Love Your Brothers

"I don't have to like my players and associates, but as their leader, I must love them.  And, please believe me gentlemen, my love will be relentless." 
(Vince Lombardi)

In regards to the current improvement and future success of the fraternity movement, the Beatles had it right: All You Need is Love. 

Yes, love.


Let me offer this in a different way.  As fraternity men, we do not love our brothers enough, and if we loved our brothers more, we'd be in a better place.

I'm not speaking about romantic love, although that could happen.  I'm speaking about much more primal and original meaning of love - the act of extending yourself for others to make them better.   

C.S. Lewis said that,  “Love is not affectionate feeling, but a steady wish for the loved person’s ultimate good as far as it can be obtained.”  

In short, when you decide that love is more than a Nicholas Sparks novel or a Hugh Grant movie, you'll realize that love abounds in the fraternity experience.  Yes men, love is all around, and love is all you need.

It's hard for men to say "I love you" to each other.  It can feel awkward and unusual.  I remember the first time I decided to start saying it to my dad more frequently.  Ironically (or perhaps not), I made this decision while in college and while in my undergraduate fraternity years.  I decided one night to start ending our weekly phone conversations by saying "I love you" to my dad.  I wasn't sure what I would get on the other end of the line.  After a few seconds, the reply was "I love you too." 

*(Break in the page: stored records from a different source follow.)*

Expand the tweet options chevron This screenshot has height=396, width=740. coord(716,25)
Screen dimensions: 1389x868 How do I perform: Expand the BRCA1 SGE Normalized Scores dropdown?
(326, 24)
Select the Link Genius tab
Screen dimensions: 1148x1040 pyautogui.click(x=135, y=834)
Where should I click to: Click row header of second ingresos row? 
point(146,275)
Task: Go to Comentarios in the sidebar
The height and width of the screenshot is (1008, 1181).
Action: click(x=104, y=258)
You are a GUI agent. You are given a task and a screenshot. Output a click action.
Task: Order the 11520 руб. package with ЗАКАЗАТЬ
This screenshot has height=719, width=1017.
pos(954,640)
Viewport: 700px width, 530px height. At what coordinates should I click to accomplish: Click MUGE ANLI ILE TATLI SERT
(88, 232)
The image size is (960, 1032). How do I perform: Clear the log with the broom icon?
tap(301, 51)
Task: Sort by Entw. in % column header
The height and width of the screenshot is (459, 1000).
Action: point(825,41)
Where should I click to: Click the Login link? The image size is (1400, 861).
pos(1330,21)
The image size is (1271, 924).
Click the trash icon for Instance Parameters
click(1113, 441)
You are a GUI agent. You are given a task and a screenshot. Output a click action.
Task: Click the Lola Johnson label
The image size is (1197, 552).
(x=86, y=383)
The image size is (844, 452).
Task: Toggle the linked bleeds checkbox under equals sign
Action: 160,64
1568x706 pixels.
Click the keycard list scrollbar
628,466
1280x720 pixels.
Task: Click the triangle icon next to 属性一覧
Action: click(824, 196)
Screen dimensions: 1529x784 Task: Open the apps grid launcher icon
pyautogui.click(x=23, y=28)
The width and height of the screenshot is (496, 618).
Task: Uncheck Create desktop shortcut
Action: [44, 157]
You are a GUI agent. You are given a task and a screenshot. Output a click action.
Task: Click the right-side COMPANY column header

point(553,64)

If you have trouble saying those exact words to the men you call your brothers, understand that there are other ways to say it.  It gets back to understanding what love really means.

Loving your brothers means confronting them.  It means putting a halt to decisions that could ruin the lives of your brothers, or others around them.  It means stepping between a brother and potential disaster.  When you say "stop" or "no" to a brother, you are saying "I love you."

Loving your brothers means caring about their situation and their experiences.  It means observing a quivering lip or a watery eye, and putting your arm around him.  It means noticing someone's absence and taking the extra step to find him.  It means genuinely inquiring about their life.  When you say "how are you doing today" to a brother, you are saying "I love you."

Loving your brothers means pushing them.  It means challenging them to bring their best. It means getting them off the couch and to the meeting, or event, or service project.  It means acknowledging achievements and rewarding extra effort.  When you say "I expect more of you" to a brother, you are saying "I love you."

Love is central to the fraternity experience.  Love is central to the bonds that create brotherhood and sisterhood.  Love is another one of those cherished few aspects of fraternity that separate our organizations from every other.  When we forget the importance of love in the modern college fraternity, it's as though we're forgetting the fraternity itself.

If a person chooses to live life independently, to be the solitary climber on top of the mountain, then he may be able to avoid love.  Although, loving yourself may be the most important action any person can take.

When you elect to be a part of fraternity, and let fraternity be a part of you, you give up independence.  The same can be said for marriage, or bringing children into the world, or any other decision that involves intense relationships.  When you make those choices, you decide to begin sacrificing a part of who you are in order for the others in the relationship to thrive.  And they do it in turn for you.  This willing act to give yourself for others and be in community with them is a glorious expression of love.

And that's why love exists in every minute of the fraternity experience.  

Let's all strive to be better at loving our brothers.  It is not easy, but it's fairly simple.  If you've ever been to a wedding, likely you've heard the famous biblical passage about love found in Corinthians.  It can serve as a roadmap for how we can be better at love.
Love is patient and kind; love does not envy or boast; it is not arrogant or rude. It does not insist on its own way; it is not irritable or resentful; it does not rejoice at wrongdoing, but rejoices with the truth. Love bears all things, believes all things, hopes all things, endures all things. Love never ends. 
This passage wasn't written for weddings only, or even at all.  It was written, I believe, to attempt to describe the indescribable - to put into words the human experience.  To try and reflect the best of who we are as people.

And isn't that what we try to do in fraternity?  To strive to be an ideal expression of human connection?

Without getting too deep, I would just offer this:  If we accept love as the only way we can truly be brothers with each other, then we can realize our potential as organizations that bond men together.

And, it wouldn't hurt to say it more often as well.

And just because I'm not sure if I ever said it back long ago - to all my brothers from 310 North Bishop...I love you guys.